In my true repetitive-eating fashion, I had zucchini noodles for three of my dinners last week, twice with a sun-dried tomato sauce; although, one night I tried my own variation on the Rawtarian’s alfredo sauce recipe, omitting the pine nuts and thyme, since I didn’t have them. I also added in some nutritional yeast for some cheesy flavor. As a former cheese-lover, any vegan version of Mac and Cheese always draws my attention. Laura-Jane also has a recipe on her site, and I plan on combining it with a recipe in Eat Raw, Eat Well that also includes tumeric, garlic, sweet potato noodles (in addition to zucchini noodles, interesting), and Almond Parmesan Cheese. Laura recommends kelp noodles, which are on my list of things to get in my kitchen. I’ll have to try it both ways and see which noodles taste the best with the sauce.
Beans and Rice
Usually, beans and rice are eaten when money is tight, but cauliflower rice and chick pea stew sounds like a filling, nutritious combo. The stew takes a little more prep because of soaking the beans, but a mixture of fresh and sun-dried tomatoes, carrot, cilantro, parsley, chopped onion, gingerroot, garlic, lemon juice, olive oil, curry powder, agave, cumin, sea salt, and cayenne sounds extremely flavorful. Also, cauliflower rice is easy to make – all you need is a food processor. I made mine in my family’s Cuisinart when visiting home for the weekend because I don’t think my little 1 and 1/2 cup processor could handle it. But, you can easily store it in the freezer, (not all in a one gallon bag like I did, or else you have to de-thaw a cauliflower rock…oops) and use whenever you want! I mixed mine with a little lemon juice and olive oil, nutritional yeast, and Italian seasoning – yum!

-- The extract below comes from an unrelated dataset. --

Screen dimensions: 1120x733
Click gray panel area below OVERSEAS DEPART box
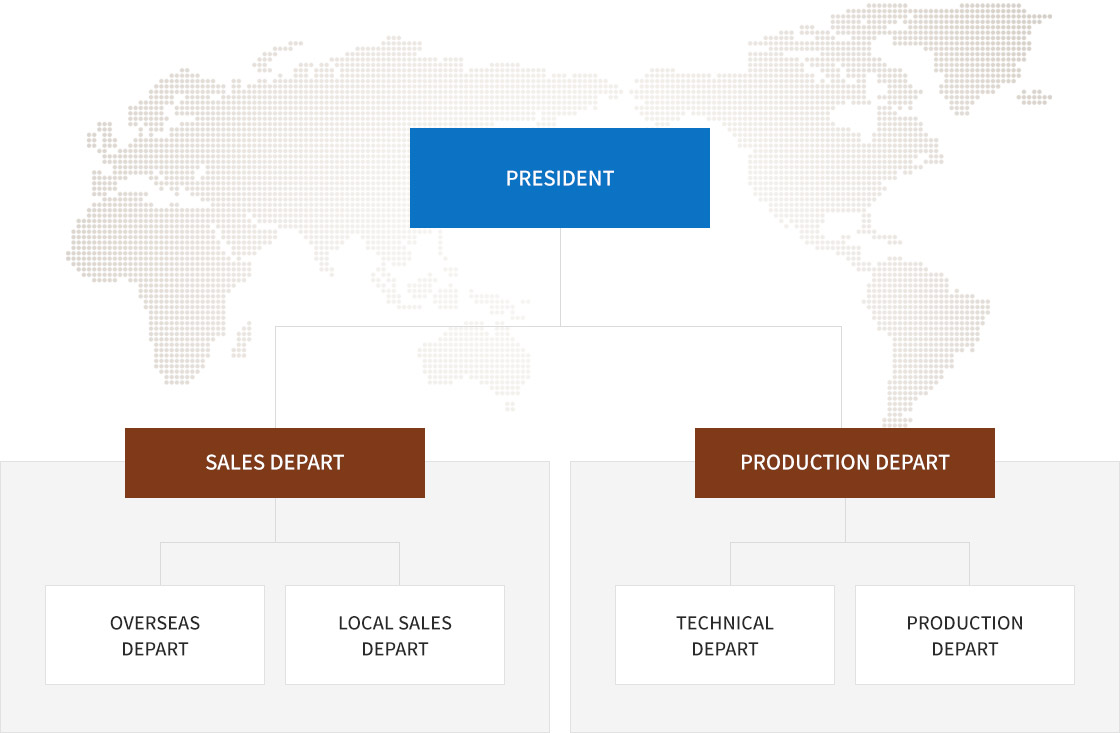coord(155,708)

Fruit isn’t always enough to satisfy my sweet tooth, so I like to have some kind of dessert in the fridge for after dinner. I bought some raw honey that I’ve been wanting to use, and in Judita’s book Going Raw, I found a recipe for Honey-Almond Haystacks, which uses shredded coconut, almond butter, raw honey and vanilla for a macroon-like cookie. It’s different from the sweets I made for last week, which involved a lot more nuts and cacao, so I’d like to lighten up on those so I have them for other recipes. I found a variation of it on the Rawtarian’s website that comes out like fudge, rather than cookies.
I made regular chickpea hummus last week, but I didn’t like the consistency of the soaked beans. This week, I’m going to try out a zucchini hummus recipe from Eat Raw, Eat Well that uses many typical hummus spices e.g. garlic, salt, cumin, tahini, but uses zucchini in place of the chick peas. It won’t have as much protein, but I am expecting it to have a smoother consistency.
Those recipes, in addition to a few others I didn’t include leave me with a relatively short list – from Aldis, this shouldn’t cost more than $25. Hopefully, by only buying what I need for the recipes I’m planning, I won’t have any food waste or rotten veggies to sadly feed to the trash.